In general, adverse effects with gabapentin are infrequent and usually resolve with continued treatment. The most common side effects include somnolence, dizziness, ataxia, and fatigue. Experience to date indicated that gabapentin is safe and relatively nontoxic.

Interpretation

Therapeutic ranges are based on specimens collected immediately before the next dose (ie, trough).

 

Most epileptic patients show a response to the drug when the trough concentration is in the range of 2 to 20 mcg/mL. Therapeutic drug monitoring may be useful due to inter-individual variation in pharmacokinetics and dose-dependent bioavailability; specimens for measurements should be collected before the morning dose since the short half-life may affect the interpretation of the concentration.

Cautions

This test cannot be performed on whole blood.

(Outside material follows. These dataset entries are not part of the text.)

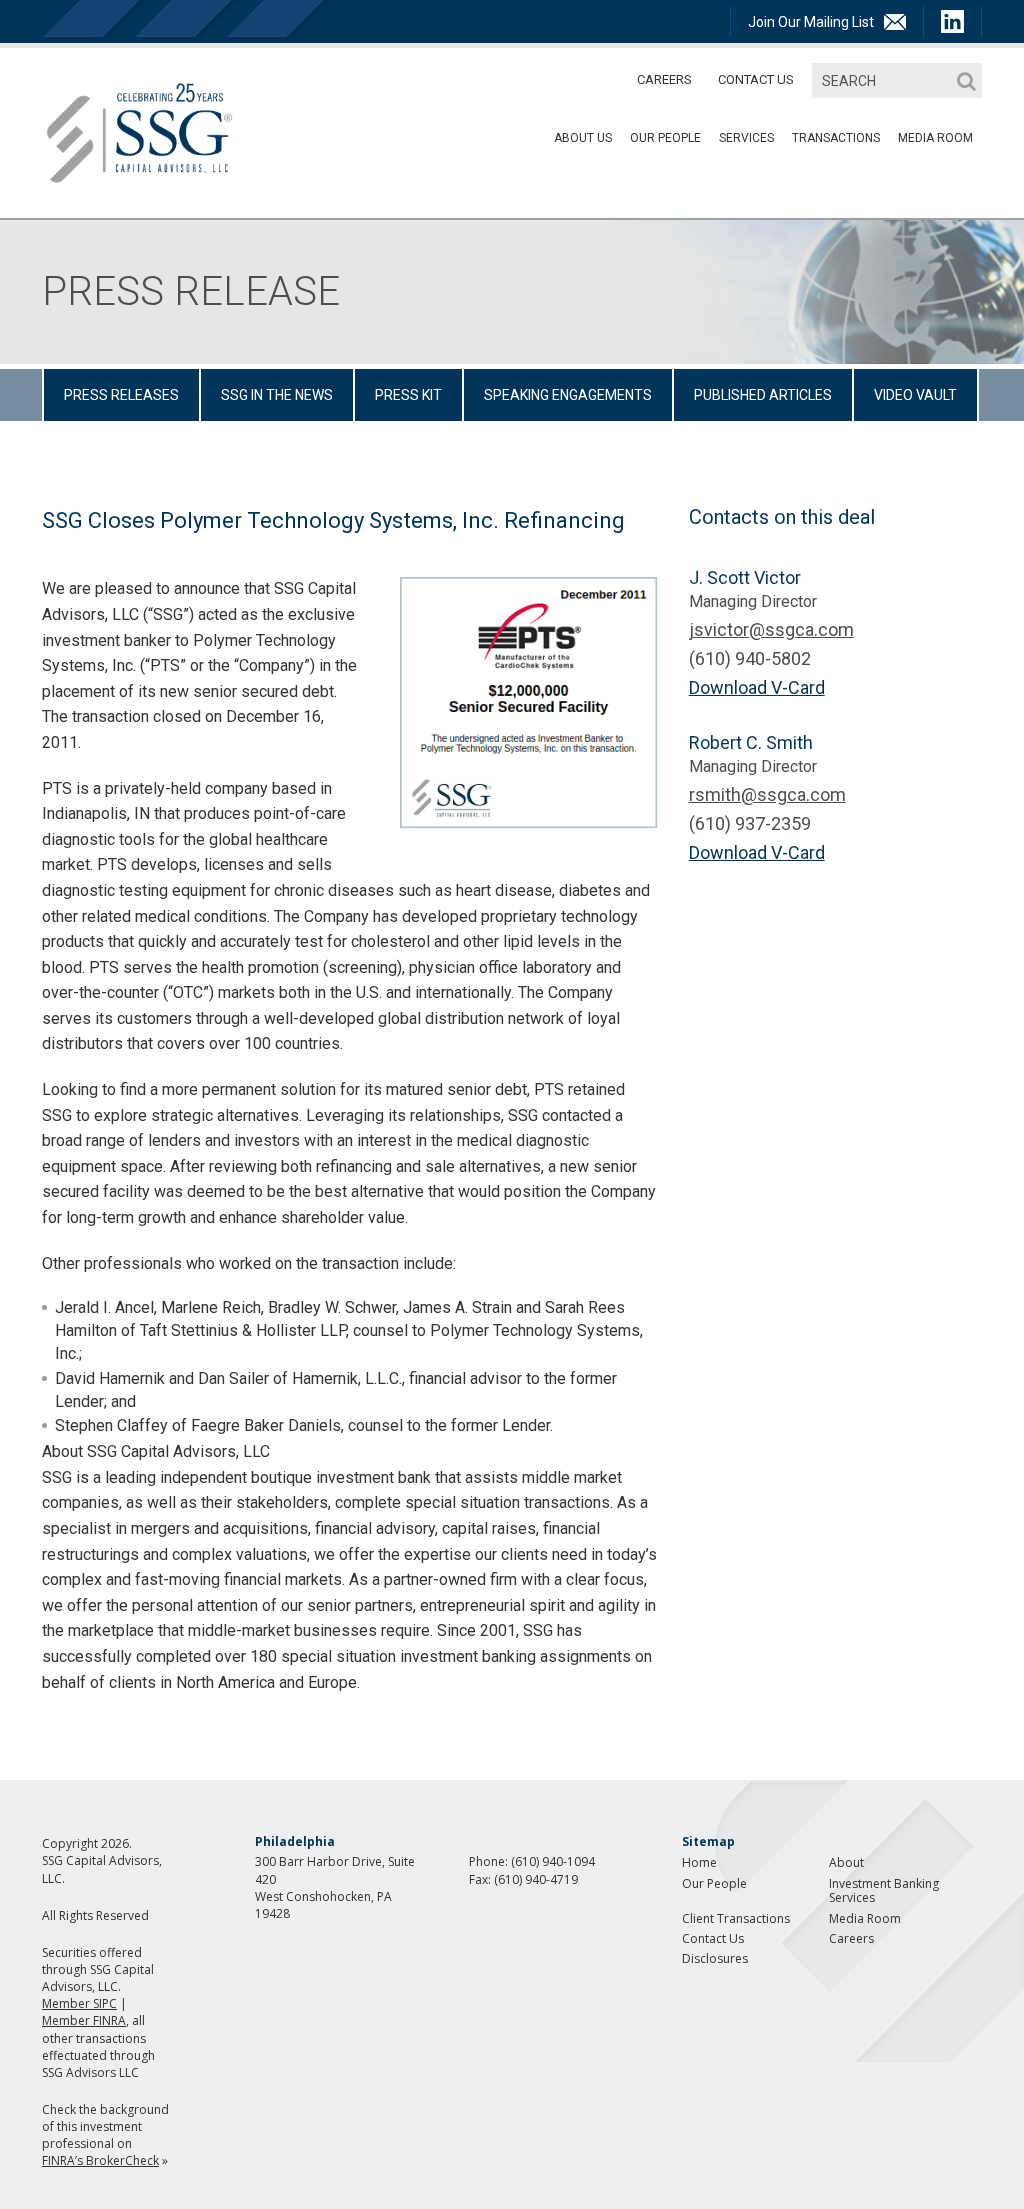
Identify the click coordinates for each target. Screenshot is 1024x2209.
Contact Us (756, 79)
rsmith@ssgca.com (767, 794)
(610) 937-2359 (750, 823)
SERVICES (746, 138)
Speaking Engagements (568, 395)
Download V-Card (757, 687)
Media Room (865, 1918)
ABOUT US (583, 138)
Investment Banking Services (884, 1890)
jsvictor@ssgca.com (771, 629)
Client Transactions (736, 1918)
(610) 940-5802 (750, 658)
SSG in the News (277, 395)
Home (699, 1862)
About (846, 1862)
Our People (665, 138)
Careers (664, 79)
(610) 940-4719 (536, 1879)
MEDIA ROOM (935, 138)
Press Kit (408, 395)
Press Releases (121, 395)
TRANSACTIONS (836, 138)
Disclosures (715, 1958)
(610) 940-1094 (553, 1861)
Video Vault (915, 395)
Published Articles (763, 395)
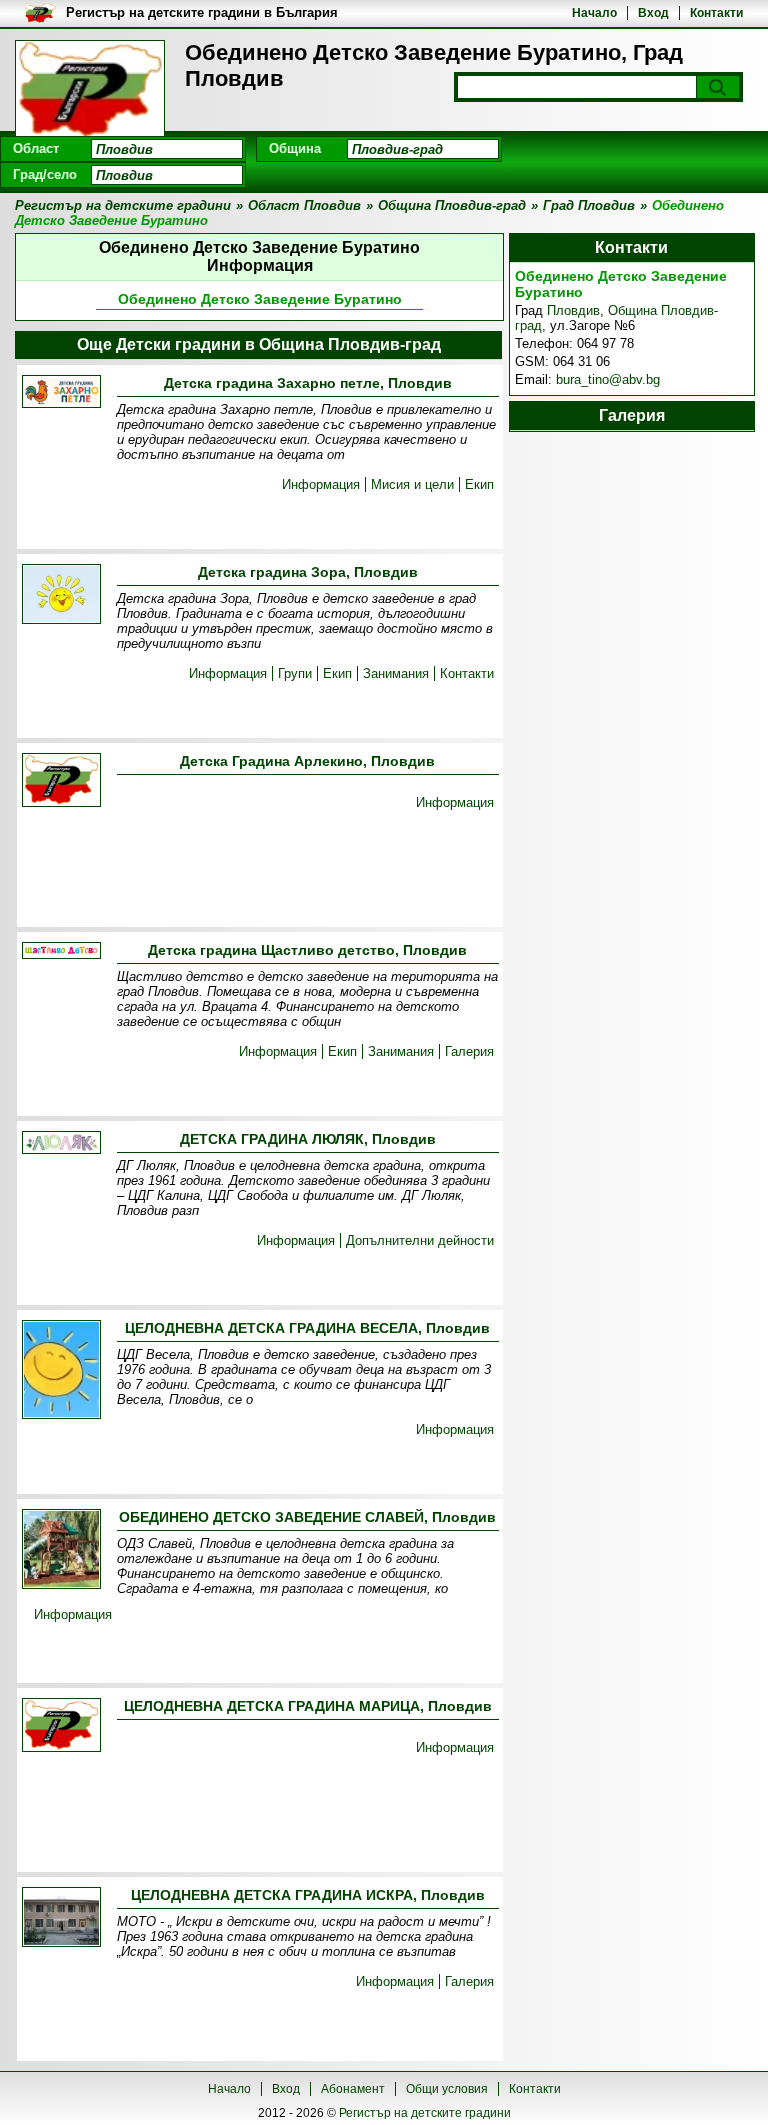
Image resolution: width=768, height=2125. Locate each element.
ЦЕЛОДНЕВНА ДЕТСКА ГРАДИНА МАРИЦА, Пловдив (308, 1706)
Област (36, 148)
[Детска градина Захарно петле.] (61, 393)
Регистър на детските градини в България (202, 12)
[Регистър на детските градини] (90, 90)
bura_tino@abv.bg (608, 379)
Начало (594, 13)
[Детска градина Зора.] (61, 595)
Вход (653, 13)
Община (295, 148)
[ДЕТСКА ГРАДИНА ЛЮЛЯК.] (61, 1144)
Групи (295, 673)
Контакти (716, 13)
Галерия (469, 1051)
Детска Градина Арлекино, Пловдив (307, 761)
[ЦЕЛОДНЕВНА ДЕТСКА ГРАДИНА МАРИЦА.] (61, 1726)
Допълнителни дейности (420, 1240)
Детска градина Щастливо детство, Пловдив (307, 950)
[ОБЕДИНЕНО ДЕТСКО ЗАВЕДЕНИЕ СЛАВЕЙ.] (61, 1550)
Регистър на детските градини (425, 2113)
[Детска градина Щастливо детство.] (61, 952)
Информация (321, 484)
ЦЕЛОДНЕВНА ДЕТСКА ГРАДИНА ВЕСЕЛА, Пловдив (307, 1328)
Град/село (45, 174)
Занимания (396, 673)
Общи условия (447, 2089)
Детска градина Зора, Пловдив (308, 572)
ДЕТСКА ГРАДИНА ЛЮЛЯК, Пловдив (308, 1139)
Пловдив (573, 310)
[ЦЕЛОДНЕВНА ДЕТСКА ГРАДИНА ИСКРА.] (61, 1918)
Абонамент (353, 2089)
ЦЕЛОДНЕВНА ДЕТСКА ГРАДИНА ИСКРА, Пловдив (308, 1895)
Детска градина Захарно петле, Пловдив (308, 383)
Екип (479, 484)
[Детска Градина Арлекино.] (61, 781)
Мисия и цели (412, 484)
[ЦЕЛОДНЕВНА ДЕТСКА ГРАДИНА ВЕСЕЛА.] (61, 1371)
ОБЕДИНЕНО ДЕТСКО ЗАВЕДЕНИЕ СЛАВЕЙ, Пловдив (307, 1517)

Serum must be separated from cells within 2 hours of collection.

 

Specimens collected in serum gel tubes (serum separator tubes) are not acceptable as the drug/analyte can absorb on the gel barrier and lead to falsely decreased concentrations.

Method Description

Gabapentin and the internal standard are separated from other serum constitutes with analysis on a tandem mass spectrometer equipped with an electrospray ion source using multiple reaction monitoring.(Unpublished Mayo method)

Report Available

Same day/1 to 2 days

Test Classification

This test was developed and its performance characteristics determined by Mayo Clinic in a manner consistent with CLIA requirements. It has not been cleared or approved by the US Food and Drug Administration.